> [Work to complete] When you respond, write out each entry exactly as it stands.

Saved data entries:
= Beginning of Section =

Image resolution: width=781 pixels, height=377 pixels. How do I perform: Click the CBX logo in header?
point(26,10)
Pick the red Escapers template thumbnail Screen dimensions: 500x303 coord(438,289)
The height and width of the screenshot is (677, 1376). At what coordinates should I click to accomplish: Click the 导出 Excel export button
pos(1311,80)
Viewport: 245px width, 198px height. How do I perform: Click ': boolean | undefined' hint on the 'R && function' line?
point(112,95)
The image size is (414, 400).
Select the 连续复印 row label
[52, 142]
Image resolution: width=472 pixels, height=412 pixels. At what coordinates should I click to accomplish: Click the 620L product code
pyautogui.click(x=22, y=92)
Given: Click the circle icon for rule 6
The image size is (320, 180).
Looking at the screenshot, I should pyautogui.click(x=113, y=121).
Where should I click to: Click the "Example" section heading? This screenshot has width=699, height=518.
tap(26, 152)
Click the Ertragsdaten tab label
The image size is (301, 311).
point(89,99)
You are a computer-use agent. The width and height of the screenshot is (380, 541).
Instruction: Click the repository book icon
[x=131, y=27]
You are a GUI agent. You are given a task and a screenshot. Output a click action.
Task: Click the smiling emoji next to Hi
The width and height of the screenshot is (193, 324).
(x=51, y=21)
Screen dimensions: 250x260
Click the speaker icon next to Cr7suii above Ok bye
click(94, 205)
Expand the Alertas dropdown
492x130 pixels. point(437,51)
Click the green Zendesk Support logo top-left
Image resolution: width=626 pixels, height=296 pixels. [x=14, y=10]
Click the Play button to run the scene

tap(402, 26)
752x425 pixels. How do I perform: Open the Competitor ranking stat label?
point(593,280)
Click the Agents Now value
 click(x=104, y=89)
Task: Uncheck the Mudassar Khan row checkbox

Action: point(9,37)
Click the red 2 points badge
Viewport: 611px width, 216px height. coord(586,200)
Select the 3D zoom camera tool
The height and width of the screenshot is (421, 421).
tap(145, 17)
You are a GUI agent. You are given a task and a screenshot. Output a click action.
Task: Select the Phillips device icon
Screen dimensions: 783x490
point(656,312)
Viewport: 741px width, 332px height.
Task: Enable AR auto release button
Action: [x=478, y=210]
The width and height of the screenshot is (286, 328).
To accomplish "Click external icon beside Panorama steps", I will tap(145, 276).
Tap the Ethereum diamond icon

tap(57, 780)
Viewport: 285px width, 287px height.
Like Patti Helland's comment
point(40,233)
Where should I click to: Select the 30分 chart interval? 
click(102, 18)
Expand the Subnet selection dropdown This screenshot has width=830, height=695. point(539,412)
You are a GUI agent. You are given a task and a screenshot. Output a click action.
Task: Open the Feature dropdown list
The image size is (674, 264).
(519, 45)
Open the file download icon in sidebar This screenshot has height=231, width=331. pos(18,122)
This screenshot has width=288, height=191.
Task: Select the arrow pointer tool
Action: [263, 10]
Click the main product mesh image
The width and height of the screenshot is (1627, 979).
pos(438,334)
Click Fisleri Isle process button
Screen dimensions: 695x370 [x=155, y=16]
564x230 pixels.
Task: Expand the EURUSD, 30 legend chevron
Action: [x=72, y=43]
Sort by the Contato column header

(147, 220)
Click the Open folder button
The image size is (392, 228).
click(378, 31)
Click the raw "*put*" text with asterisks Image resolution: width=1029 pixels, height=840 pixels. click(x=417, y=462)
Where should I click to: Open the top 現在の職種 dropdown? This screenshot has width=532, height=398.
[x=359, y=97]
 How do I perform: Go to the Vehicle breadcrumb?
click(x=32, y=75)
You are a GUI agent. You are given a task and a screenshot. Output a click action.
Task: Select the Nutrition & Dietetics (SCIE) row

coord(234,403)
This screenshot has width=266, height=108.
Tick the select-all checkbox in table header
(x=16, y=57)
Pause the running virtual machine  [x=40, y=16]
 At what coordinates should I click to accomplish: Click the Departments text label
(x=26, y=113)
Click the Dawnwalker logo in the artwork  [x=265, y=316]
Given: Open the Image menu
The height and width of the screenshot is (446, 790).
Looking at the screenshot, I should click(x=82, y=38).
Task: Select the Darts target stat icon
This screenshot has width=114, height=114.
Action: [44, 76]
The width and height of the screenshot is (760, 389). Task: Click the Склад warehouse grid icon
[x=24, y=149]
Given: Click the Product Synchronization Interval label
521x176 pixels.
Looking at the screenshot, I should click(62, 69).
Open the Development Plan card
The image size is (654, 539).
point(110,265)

= End of Section =

> [Answer to this problem]
Image resolution: width=781 pixels, height=377 pixels. How do I perform: Click the CBX logo in header?
point(26,10)
Pick the red Escapers template thumbnail Screen dimensions: 500x303 coord(438,289)
The height and width of the screenshot is (677, 1376). At what coordinates should I click to accomplish: Click the 导出 Excel export button
pos(1311,80)
Viewport: 245px width, 198px height. How do I perform: Click ': boolean | undefined' hint on the 'R && function' line?
point(112,95)
The image size is (414, 400).
Select the 连续复印 row label
[52, 142]
Image resolution: width=472 pixels, height=412 pixels. At what coordinates should I click to accomplish: Click the 620L product code
pyautogui.click(x=22, y=92)
Given: Click the circle icon for rule 6
The image size is (320, 180).
Looking at the screenshot, I should pyautogui.click(x=113, y=121).
Where should I click to: Click the "Example" section heading? This screenshot has width=699, height=518.
tap(26, 152)
Click the Ertragsdaten tab label
The image size is (301, 311).
point(89,99)
You are a computer-use agent. The width and height of the screenshot is (380, 541).
Instruction: Click the repository book icon
[x=131, y=27]
You are a GUI agent. You are given a task and a screenshot. Output a click action.
Task: Click the smiling emoji next to Hi
The width and height of the screenshot is (193, 324).
(x=51, y=21)
Screen dimensions: 250x260
Click the speaker icon next to Cr7suii above Ok bye
click(94, 205)
Expand the Alertas dropdown
492x130 pixels. point(437,51)
Click the green Zendesk Support logo top-left
Image resolution: width=626 pixels, height=296 pixels. [x=14, y=10]
Click the Play button to run the scene

tap(402, 26)
752x425 pixels. How do I perform: Open the Competitor ranking stat label?
point(593,280)
Click the Agents Now value
 click(x=104, y=89)
Task: Uncheck the Mudassar Khan row checkbox

Action: point(9,37)
Click the red 2 points badge
Viewport: 611px width, 216px height. coord(586,200)
Select the 3D zoom camera tool
The height and width of the screenshot is (421, 421).
tap(145, 17)
You are a GUI agent. You are given a task and a screenshot. Output a click action.
Task: Select the Phillips device icon
Screen dimensions: 783x490
point(656,312)
Viewport: 741px width, 332px height.
Task: Enable AR auto release button
Action: [x=478, y=210]
The width and height of the screenshot is (286, 328).
To accomplish "Click external icon beside Panorama steps", I will tap(145, 276).
Tap the Ethereum diamond icon

tap(57, 780)
Viewport: 285px width, 287px height.
Like Patti Helland's comment
point(40,233)
Where should I click to: Select the 30分 chart interval? 
click(102, 18)
Expand the Subnet selection dropdown This screenshot has width=830, height=695. point(539,412)
You are a GUI agent. You are given a task and a screenshot. Output a click action.
Task: Open the Feature dropdown list
The image size is (674, 264).
(519, 45)
Open the file download icon in sidebar This screenshot has height=231, width=331. pos(18,122)
This screenshot has width=288, height=191.
Task: Select the arrow pointer tool
Action: [263, 10]
Click the main product mesh image
The width and height of the screenshot is (1627, 979).
pos(438,334)
Click Fisleri Isle process button
Screen dimensions: 695x370 [x=155, y=16]
564x230 pixels.
Task: Expand the EURUSD, 30 legend chevron
Action: [x=72, y=43]
Sort by the Contato column header

(147, 220)
Click the Open folder button
The image size is (392, 228).
click(378, 31)
Click the raw "*put*" text with asterisks Image resolution: width=1029 pixels, height=840 pixels. click(x=417, y=462)
Where should I click to: Open the top 現在の職種 dropdown? This screenshot has width=532, height=398.
[x=359, y=97]
 How do I perform: Go to the Vehicle breadcrumb?
click(x=32, y=75)
You are a GUI agent. You are given a task and a screenshot. Output a click action.
Task: Select the Nutrition & Dietetics (SCIE) row

coord(234,403)
This screenshot has width=266, height=108.
Tick the select-all checkbox in table header
(x=16, y=57)
Pause the running virtual machine  [x=40, y=16]
 At what coordinates should I click to accomplish: Click the Departments text label
(x=26, y=113)
Click the Dawnwalker logo in the artwork  [x=265, y=316]
Given: Open the Image menu
The height and width of the screenshot is (446, 790).
Looking at the screenshot, I should click(x=82, y=38).
Task: Select the Darts target stat icon
This screenshot has width=114, height=114.
Action: [44, 76]
The width and height of the screenshot is (760, 389). Task: Click the Склад warehouse grid icon
[x=24, y=149]
Given: Click the Product Synchronization Interval label
521x176 pixels.
Looking at the screenshot, I should click(62, 69).
Open the Development Plan card
The image size is (654, 539).
point(110,265)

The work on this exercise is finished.